The predominantly Sunni insurgent group, ISIS, has claimed responsibility for the bombing.
The attack on Sunday took place after a weekend of violent protests in Baghdad’s Green Zone. The protests were said to be inspired by Shiite cleric Muqtada al-Sadr, who called Iraq’s leaders corrupt in a recent speech.
Shiite populations are often a target of ISIS attacks. Some of ISIS’s recent attacks targeting Shiites include: the suicide bombing at a football stadium killing at least 41 and injuring 105, suicide attacks on the Shiite majority city of Hillah, killing at least 47, and a suicide bombing at a market targeting Shiite civilians, which killed at least 67 and injured more than 150.
These targets can also be termed “soft targets”, where the casualties are likely to be civilians. When explosive weapons are used in markets, for instance, AOAV’s data shows that the vast majority of victims are civilians – 99%.
AOAV’s Explosive Violence Monitor 2015 found that last year 4,078 civilians were killed or injured by IEDs in Iraq, accounting for 80% of all civilian deaths and injuries from explosive violence in Iraq. Over the last five years in Iraq (2011-2015) civilian deaths and injuries from IED accounted for 90% of all civilian deaths and injuries.
Given that IEDs are almost explicitly used by non-state actors, groups such as ISIS pose a significant threat to civilians, particularly given the lethality of IEDs like suicide bombs. From January to the end of March, 2015, AOAV’s Explosive Weapons Monitor recorded 49 incidents in Iraq accounting for some 957 civilian deaths and injuries. Of these incidents, 9 were suicide bombings, which alone resulted in a total of 512 civilian deaths and injuries – an average of 57 deaths and injuries per attack.
It is evident that suicide bombings, particularly, are extremely lethal and are seeing wider and wider use. AOAV’s Explosive Violence Monitor 2015 found that of all IED attacks, the ones that posed the most danger were suicide attacks.

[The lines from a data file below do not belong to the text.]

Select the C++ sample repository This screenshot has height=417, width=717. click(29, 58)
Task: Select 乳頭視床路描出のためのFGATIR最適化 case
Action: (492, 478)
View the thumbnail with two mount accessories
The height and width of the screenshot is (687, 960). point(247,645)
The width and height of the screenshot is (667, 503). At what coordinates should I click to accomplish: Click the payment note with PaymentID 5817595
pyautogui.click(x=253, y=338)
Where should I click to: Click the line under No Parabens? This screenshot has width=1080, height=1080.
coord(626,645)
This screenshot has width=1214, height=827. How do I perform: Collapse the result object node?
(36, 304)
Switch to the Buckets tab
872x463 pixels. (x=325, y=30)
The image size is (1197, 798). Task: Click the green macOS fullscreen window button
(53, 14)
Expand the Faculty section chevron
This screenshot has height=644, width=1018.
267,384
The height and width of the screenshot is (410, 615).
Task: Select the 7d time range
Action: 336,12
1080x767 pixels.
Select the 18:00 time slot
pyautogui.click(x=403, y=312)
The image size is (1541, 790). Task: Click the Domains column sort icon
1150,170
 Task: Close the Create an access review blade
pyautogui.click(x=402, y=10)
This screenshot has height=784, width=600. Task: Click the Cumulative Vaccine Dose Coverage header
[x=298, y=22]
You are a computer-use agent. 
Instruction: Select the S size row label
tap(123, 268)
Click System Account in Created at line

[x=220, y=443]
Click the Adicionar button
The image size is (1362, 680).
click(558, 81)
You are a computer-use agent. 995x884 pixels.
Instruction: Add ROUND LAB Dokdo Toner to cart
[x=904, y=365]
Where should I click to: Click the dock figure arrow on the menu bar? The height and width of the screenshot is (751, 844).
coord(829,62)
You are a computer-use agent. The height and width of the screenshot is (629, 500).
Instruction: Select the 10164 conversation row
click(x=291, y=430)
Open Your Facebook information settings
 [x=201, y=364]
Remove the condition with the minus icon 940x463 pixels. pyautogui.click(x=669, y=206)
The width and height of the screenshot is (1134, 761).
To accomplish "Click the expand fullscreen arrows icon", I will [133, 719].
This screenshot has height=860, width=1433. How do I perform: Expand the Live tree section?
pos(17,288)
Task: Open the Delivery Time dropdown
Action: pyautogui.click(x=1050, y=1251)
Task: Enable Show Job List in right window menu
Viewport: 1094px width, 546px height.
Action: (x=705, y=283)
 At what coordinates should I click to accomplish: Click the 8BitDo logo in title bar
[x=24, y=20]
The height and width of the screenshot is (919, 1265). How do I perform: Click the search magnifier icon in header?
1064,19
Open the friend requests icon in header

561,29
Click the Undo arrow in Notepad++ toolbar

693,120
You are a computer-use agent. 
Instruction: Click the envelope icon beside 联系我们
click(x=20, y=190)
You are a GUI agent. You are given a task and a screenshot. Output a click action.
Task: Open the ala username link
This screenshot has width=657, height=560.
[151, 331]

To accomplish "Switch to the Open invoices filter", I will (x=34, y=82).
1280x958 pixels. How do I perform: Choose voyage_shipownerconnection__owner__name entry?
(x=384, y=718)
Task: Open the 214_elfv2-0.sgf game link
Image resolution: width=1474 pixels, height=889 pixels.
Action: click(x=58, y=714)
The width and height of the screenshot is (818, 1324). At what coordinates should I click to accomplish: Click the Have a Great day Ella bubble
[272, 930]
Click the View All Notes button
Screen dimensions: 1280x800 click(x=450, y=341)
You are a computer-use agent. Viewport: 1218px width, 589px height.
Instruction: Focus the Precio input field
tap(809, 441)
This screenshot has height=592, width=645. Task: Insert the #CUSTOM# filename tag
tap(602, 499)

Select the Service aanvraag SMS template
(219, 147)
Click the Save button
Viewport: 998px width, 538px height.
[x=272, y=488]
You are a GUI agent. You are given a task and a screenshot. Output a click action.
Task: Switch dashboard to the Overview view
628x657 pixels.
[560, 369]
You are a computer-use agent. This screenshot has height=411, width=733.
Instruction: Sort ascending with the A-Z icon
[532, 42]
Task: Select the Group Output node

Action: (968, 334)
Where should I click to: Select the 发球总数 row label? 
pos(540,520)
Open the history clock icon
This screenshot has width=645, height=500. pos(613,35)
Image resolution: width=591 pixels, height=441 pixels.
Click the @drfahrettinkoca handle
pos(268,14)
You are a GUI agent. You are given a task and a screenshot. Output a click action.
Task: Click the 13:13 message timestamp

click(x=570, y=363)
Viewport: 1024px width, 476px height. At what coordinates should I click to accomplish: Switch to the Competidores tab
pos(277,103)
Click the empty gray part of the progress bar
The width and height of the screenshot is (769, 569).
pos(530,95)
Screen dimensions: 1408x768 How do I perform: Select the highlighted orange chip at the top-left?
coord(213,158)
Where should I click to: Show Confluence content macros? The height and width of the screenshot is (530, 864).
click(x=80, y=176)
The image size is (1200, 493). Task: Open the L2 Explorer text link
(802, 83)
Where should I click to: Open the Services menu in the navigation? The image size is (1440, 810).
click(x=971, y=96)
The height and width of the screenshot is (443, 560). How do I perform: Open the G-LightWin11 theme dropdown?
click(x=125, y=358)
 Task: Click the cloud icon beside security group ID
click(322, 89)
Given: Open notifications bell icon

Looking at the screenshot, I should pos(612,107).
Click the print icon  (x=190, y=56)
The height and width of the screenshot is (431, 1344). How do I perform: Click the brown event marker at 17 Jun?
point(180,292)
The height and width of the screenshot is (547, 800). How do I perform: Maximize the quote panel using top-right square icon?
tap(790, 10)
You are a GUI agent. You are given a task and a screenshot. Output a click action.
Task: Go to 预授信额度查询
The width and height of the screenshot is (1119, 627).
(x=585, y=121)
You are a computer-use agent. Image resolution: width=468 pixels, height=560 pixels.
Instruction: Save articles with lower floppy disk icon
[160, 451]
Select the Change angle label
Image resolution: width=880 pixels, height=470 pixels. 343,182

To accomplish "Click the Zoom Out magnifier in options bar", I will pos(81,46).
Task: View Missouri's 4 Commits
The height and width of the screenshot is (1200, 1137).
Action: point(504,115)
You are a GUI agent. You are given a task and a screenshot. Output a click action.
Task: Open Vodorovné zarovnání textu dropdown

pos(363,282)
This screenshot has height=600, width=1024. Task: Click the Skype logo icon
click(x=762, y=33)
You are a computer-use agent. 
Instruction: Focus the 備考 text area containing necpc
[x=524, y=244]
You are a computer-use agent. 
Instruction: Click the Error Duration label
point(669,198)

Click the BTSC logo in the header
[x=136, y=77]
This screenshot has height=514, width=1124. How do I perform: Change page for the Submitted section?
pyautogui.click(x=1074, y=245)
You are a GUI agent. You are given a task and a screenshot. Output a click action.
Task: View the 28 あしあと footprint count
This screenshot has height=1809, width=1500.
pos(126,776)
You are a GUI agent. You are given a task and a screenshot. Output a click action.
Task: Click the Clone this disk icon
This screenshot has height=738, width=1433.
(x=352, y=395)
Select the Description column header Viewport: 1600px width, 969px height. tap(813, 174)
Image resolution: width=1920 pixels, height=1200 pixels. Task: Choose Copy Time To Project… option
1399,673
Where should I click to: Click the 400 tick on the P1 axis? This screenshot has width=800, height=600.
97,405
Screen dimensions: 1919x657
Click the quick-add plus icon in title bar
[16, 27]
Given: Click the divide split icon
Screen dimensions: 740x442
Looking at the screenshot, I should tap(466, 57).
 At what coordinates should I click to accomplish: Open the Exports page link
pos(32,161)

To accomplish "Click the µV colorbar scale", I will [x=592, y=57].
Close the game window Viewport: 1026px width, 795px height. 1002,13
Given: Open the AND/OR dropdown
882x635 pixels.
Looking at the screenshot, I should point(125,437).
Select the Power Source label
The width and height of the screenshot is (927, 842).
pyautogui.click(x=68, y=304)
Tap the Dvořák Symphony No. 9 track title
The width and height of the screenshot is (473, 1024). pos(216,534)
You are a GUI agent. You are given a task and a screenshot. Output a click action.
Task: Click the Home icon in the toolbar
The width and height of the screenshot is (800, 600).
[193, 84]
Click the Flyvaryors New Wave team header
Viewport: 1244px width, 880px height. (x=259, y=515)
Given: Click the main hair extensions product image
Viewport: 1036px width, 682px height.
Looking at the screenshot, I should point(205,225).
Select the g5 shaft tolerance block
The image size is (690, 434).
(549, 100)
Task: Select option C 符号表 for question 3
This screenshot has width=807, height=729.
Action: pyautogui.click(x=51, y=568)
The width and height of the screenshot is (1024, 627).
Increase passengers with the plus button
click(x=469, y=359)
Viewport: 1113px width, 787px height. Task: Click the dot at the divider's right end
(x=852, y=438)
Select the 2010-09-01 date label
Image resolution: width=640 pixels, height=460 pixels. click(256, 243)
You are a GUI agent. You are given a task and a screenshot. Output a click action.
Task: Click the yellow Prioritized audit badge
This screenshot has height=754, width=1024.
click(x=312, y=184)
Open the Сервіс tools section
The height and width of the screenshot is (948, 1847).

AOAV condemns the use of violence against civilians and calls upon all groups to reject the deliberate targeting of civilians. States must urgently address the threat of suicide bombings and other forms of IED attacks. Reports by AOAV show the increasing use and harm of suicide bombings around the world. It is a growing reality that highlights the need for urgent preventative measures that States should establish – such as stockpile controls – to limit groups’ ability to produce these and other IEDs.